Así como Jesús, el Hijo de Dios, manifestó su caridad ofreciendo su vida por nosotros, nadie tiene un mayor amor que el que ofrece la vida por El y por sus hermanos (cf. 1 Jn., 3, 16; Jn., 15, 13). Pues bien: ya desde los primeros tiempos algunos cristianos fueron llamados y lo serán siempre, a dar este máximo testimonio de amor delante de todos, principalmente delante de los perseguidores. El martirio, por consiguiente, con el que el discípulo se asemeja al Maestro, que aceptó libremente la muerte por la salvación del mundo, y se conforma con El en el derramamiento de su sangre, es considerado por la Iglesia como un supremo don y la prueba mayor de la caridad. Y si ese don se da a pocos, todos sin embargo deben estar dispuestos a confesar a Cristo delante de los hombres y a seguirle por el camino de la cruz en medio de las persecuciones que nunca faltan a la Iglesia.
La santidad de la Iglesia se fomenta también de una manera especial en los múltiples consejos que el Señor propone en el Evangelio para que los observen sus discípulos (133), entre los que descuella el precioso don de la gracia divina, que el Padre da a algunos (cf. Mt., 19, 11; 1 Cor., 7, 7), para que más fácilmente sin dividir el corazón (cf. 1 Cor., 7, 32-34) se entreguen a Dios solo en la virginidad o en el celibato (134). Esta perfecta continencia por el reino de los cielos siempre ha sido tenida por la Iglesia en grandísimo honor como señal y estímulo de la caridad y como un manantial extraordinario de espiritual fecundidad en el mundo.

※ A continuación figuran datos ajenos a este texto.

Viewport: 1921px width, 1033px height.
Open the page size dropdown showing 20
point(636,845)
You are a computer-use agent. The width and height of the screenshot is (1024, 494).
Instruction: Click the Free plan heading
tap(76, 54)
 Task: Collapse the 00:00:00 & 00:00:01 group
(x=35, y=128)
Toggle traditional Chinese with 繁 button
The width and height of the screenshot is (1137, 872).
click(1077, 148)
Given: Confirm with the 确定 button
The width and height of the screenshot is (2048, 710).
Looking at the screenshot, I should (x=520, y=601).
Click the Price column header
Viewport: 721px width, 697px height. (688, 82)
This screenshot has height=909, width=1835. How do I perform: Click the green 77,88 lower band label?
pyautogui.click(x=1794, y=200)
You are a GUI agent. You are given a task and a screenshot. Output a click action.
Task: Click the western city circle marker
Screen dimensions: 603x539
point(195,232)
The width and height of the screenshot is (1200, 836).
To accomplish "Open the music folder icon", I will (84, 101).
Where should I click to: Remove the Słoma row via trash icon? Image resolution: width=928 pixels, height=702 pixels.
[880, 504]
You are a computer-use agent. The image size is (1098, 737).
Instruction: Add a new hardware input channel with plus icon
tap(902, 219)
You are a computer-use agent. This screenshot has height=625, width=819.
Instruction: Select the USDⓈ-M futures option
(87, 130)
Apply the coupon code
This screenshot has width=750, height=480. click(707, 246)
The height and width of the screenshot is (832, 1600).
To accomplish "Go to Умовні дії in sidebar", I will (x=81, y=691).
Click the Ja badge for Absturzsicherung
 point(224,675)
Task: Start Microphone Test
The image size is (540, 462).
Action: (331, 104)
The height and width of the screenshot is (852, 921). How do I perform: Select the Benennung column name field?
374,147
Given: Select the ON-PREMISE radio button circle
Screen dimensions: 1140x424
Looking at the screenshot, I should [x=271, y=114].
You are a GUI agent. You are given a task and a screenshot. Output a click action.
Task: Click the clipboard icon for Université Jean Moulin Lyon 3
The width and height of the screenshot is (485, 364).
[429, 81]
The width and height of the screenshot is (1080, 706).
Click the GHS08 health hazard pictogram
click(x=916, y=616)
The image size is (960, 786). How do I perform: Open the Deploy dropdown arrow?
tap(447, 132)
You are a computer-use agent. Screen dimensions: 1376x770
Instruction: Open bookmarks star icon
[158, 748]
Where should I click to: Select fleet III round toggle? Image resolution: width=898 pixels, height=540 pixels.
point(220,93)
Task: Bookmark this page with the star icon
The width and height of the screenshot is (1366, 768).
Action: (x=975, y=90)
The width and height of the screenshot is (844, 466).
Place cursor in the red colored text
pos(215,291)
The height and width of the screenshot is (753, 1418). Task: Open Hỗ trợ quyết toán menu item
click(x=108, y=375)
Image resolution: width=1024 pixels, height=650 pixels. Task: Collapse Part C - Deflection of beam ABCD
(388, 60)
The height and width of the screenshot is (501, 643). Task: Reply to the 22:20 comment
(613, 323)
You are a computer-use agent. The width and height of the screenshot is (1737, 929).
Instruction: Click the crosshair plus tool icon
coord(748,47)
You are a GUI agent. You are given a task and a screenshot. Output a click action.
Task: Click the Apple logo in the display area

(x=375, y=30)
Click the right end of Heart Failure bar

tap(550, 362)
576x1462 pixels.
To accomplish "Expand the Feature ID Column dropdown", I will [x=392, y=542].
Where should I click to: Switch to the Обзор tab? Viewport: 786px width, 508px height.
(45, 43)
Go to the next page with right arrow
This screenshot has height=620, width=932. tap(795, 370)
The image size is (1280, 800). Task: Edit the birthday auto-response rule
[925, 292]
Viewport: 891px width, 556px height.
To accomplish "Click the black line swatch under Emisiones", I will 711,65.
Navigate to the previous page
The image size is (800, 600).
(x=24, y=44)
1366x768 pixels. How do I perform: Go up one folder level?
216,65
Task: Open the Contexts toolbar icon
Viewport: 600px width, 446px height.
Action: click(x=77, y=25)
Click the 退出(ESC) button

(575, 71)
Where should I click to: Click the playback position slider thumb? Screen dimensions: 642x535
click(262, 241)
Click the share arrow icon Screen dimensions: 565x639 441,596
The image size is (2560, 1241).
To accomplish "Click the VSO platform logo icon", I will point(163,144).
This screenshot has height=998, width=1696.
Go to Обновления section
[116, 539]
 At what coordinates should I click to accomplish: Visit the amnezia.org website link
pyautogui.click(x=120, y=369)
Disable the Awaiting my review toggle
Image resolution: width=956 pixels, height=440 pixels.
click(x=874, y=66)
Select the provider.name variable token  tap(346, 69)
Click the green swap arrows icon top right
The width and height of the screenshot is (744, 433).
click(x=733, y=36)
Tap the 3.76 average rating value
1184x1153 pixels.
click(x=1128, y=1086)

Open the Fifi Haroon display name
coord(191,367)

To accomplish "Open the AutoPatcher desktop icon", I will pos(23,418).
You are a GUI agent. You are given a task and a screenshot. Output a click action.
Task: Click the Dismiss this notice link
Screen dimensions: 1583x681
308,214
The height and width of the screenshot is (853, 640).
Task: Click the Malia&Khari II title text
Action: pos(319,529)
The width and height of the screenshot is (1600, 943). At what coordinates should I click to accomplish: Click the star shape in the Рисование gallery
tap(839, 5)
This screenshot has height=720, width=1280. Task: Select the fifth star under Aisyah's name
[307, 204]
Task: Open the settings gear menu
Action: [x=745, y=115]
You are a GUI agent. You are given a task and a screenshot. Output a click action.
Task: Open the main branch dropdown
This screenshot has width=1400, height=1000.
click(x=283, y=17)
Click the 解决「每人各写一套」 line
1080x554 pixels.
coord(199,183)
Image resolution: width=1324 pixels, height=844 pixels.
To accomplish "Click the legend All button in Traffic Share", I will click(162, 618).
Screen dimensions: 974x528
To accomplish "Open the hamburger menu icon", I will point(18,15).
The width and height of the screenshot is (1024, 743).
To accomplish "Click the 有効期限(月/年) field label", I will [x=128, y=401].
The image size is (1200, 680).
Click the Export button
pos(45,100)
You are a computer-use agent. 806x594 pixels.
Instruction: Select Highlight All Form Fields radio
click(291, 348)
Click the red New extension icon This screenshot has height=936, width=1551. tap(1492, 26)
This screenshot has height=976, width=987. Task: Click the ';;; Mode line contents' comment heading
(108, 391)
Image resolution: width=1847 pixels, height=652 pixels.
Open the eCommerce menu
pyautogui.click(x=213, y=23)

La Iglesia considera también la amonestación del Apóstol, quien, animando a los fieles a la práctica de la caridad, les exhorta a que «tengan los mismos sentimientos que tuvo Cristo Jesús», que «se anonadó a sí mismo tomando naturaleza de esclavo... hecho obediente hasta la muerte» (Flp., 2, 7-8), y que por nosotros «se hizo pobre, siendo rico» (2 Cor., 8, 9). Y puesto que es necesario que los discípulos den siempre testimonio de la imitación de esta humildad y caridad de Cristo, se alegra la Madre Iglesia de encontrar en su seno a muchos hombres y mujeres que siguen más de cerca el anonadamiento del Salvador y lo ponen en más clara evidencia, aceptando la pobreza con la libertad de los hijos de Dios y renunciando a su propia voluntad. Ellos en efecto, se someten al hombre por Dios en materia de perfección, más allá de lo que están obligados por el precepto, para asemejarse más a Cristo obediente (135).
Están, pues, invitados y aun obligados todos los fieles cristianos a buscar la santidad y la perfección de su propio estado. Vigilen, pues, todos por ordenar rectamente sus afectos, no sea que en el uso de las cosas de este mundo y en el apego a las riquezas en oposición al espíritu de pobreza, encuentren un obstáculo que les aparte de la búsqueda de la perfecta caridad, según el aviso del Apóstol: «Los que usan de este mundo, no se detengan en eso, porque los atractivos de este mundo pasan» (cf. 1 Cor., 7, 31, gr.) (136).
Lumen Gentium 46
PURIFICACION DEL ALMA
Pongan, pues, especial solicitud los religiosos en que, por ellos, la Iglesia muestre mejor cada día a fieles e infieles, a Cristo, ya sea entregado a la contemplación en el monte, ya sea anunciando el Reino de Dios a las turbas, sanando enfermos y heridos, convirtiendo los pecadores a una vida más virtuosa, bendiciendo a los niños, haciendo el bien a todos, siempre obediente a la voluntad del Padre que le envió (145).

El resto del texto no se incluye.